Las reacciones ante la presencia de un grillo en el trabajo

“Paraspara Devo Bhava”

Una de las cosas que me gustan donde trabajo es que el edificio está rodeado de naturaleza. Algunas veces se cuelan animalillos dentro y mientras se va acercando el verano los grillos parecen cogerle cariño al lugar.

Hoy amanecimos con la presencia de un grillo en uno de los cuartos de la entrada del edificio. Estos animales difíciles de encontrar, pues en cuanto te escuchan se callan, parecen incansables en su melodía que causa multitud de respuestas divertidas entre las personas.

El grillo no deja indiferente a nadie, desde los que no les gusta absolutamente su sonido (rectifico, estas personas dicen ruido), pasando por los chistes que se pueden hacer, hasta los que como yo aprecian ese sonido rítmico y constante que me conecta con la naturaleza.

Me gusta cerrar los ojos y pensar que estoy mirando el cielo estrellado junto a mi compañera… ¡Qué sensación más agradable!

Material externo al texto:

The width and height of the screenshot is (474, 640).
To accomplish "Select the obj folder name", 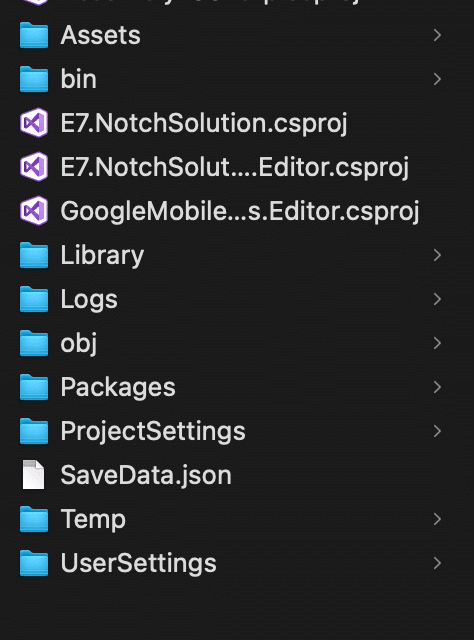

Así surge en mí una enorme gratitud por ese animalito tan pequeño pero que tanto se hace notar.

Y esta mañana en concreto, esta situación me llevó a contemplar la similitud con tantos aspectos de la vida y de la práctica donde la situación es valorada por mis juicios que hacen que se deforme dándole un matiz negativo o de repulsa.

El grillo ha parado de cantar… ahora vuelve a quedar el sonido continuo, mecánico y sin vida de las máquinas que hay en el edificio… algunas personas vuelven a respirar.